The best auto loan rates allow car-buyers to save money over the life of their loan by charging them less interest, and often come with easy application processes, flexible repayment terms, and financing options for either new or used vehicles.

Best Car Loan Rates of October 2021

Best Overall : PenFed Credit Union


PenFed Credit Union

 PenFed Credit Union

  • APR range: As low as 0.99%
  • Minimum loan amount: $500
  • Repayment terms: 36 to 84 months
Why We Chose It

PenFed Credit Union provides some of the best rates available. It also has flexible loan amounts and a number of auto loan options for members. Even though membership is required, a disadvantage for some, PenFed makes the requirements to join fairly straightforward.

Pros & Cons
Pros
  • Offers new, used, and refinance loans

  • Loan amounts from $500 to $100,000

  • Provides rate discounts for using its car buying service

  • Borrow up to 110% on new and used vehicles

Cons
  • High minimum loan amount for longer terms

  • Excellent credit history required for lowest rates

  • Membership in the credit union is required

Pricing

Our top pick for auto loan rates, PenFed Credit Union, offers some of the lowest rates available.

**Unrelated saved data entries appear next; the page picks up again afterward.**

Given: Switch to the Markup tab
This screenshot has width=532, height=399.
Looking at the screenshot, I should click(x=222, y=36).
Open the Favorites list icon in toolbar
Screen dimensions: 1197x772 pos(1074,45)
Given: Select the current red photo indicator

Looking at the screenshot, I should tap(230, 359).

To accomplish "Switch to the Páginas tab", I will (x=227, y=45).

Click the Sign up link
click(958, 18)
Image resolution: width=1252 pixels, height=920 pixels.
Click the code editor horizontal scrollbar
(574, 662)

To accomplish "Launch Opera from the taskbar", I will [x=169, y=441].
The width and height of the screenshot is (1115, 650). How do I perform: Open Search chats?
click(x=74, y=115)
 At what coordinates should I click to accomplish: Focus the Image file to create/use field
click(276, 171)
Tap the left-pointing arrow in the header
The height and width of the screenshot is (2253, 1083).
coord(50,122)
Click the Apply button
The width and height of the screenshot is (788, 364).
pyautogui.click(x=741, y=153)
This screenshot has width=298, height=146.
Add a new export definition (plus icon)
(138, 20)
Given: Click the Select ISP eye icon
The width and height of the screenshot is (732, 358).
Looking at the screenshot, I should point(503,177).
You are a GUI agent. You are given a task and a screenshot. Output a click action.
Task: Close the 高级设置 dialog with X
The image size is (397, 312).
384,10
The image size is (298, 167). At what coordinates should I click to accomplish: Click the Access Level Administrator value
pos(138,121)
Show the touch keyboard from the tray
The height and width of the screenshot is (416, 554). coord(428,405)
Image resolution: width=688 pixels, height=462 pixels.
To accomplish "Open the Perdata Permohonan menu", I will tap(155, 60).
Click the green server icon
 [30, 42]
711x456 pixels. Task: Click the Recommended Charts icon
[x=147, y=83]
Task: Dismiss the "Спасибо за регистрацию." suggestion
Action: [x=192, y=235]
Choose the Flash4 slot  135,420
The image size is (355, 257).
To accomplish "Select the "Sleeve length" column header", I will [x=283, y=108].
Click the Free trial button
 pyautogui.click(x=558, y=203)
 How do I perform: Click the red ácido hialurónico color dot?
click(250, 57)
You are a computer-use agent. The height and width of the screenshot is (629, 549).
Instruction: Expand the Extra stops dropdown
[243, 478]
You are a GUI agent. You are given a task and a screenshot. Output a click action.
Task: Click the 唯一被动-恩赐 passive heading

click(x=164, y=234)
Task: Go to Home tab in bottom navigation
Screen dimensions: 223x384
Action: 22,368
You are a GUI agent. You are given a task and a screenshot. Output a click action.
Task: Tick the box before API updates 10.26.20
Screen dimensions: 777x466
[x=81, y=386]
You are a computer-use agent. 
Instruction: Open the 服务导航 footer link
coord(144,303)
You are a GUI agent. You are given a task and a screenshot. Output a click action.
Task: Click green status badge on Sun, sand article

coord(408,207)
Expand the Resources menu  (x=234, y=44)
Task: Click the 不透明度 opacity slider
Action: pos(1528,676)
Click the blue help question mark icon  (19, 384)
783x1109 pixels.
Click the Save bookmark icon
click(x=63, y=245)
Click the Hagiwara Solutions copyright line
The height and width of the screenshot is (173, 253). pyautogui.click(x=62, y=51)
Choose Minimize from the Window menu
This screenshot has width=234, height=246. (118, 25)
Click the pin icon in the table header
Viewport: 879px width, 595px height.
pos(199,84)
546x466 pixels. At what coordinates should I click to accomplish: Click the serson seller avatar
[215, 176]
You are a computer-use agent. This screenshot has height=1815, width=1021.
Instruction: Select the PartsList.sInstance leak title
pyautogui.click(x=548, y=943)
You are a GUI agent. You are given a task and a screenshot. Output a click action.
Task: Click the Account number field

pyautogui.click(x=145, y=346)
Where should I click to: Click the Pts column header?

At PenFed, rates for 36-month refinance loans start as low as 1.79%. Deep discounts are available for members who use the credit union's car buying service, with rates starting as low as 0.99% APR for a new car and 1.99% APR for a used vehicle.

Eligibility

You'll have to become a member of the credit union, but the requirements to join are fairly easy to meet. Car loans from PenFed start as low as $500 and move up to $100,000, a wide range that beats out many of the lenders we surveyed.

The downside to PenFed is that the most flexible loan amounts are only offered on the shortest terms. For example, 36-month new car loans from the lender have a $500 minimum loan amount, while new car loans of 73 to 84 months have a minimum of $20,000. As with most lenders, you'll need excellent credit to get the lowest rates.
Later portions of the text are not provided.